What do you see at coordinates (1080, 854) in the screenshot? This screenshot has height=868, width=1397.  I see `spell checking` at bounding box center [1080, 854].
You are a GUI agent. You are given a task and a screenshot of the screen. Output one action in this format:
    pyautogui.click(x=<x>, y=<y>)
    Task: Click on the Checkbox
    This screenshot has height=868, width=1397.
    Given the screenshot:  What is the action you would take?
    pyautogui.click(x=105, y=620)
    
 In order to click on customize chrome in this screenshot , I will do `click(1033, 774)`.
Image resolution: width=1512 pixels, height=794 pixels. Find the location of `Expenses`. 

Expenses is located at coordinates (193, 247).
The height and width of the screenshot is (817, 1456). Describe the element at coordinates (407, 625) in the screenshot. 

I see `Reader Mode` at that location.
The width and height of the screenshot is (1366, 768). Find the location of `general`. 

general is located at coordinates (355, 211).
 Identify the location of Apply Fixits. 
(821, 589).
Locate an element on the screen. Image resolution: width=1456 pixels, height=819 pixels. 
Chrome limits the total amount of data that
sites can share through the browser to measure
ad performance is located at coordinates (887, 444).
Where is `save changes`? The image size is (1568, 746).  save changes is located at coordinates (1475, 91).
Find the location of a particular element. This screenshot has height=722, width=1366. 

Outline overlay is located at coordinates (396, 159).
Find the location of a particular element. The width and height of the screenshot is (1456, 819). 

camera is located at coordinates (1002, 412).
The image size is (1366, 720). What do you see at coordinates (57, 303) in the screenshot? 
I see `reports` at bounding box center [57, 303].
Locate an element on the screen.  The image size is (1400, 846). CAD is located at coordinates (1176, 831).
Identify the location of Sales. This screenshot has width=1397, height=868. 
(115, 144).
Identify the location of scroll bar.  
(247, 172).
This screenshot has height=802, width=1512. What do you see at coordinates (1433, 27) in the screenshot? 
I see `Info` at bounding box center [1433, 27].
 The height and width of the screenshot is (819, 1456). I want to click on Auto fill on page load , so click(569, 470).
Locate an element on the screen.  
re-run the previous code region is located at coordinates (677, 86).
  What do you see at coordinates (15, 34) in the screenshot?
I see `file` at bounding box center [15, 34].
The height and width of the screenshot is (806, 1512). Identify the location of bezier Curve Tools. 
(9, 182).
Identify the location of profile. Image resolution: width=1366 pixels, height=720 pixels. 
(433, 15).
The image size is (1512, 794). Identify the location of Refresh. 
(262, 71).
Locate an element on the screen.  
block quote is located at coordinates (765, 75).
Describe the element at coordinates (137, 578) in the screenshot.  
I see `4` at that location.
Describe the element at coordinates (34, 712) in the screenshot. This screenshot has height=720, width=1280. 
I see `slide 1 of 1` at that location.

+++

**Given instruction:** Output the lines of the items above exactly as they appear, starting with the line containing "Describe the element at coordinates (137, 578)" and continuing through the last line of the items.

**Solved exercise:**
Describe the element at coordinates (137, 578) in the screenshot.  
I see `4` at that location.
Describe the element at coordinates (34, 712) in the screenshot. This screenshot has height=720, width=1280. 
I see `slide 1 of 1` at that location.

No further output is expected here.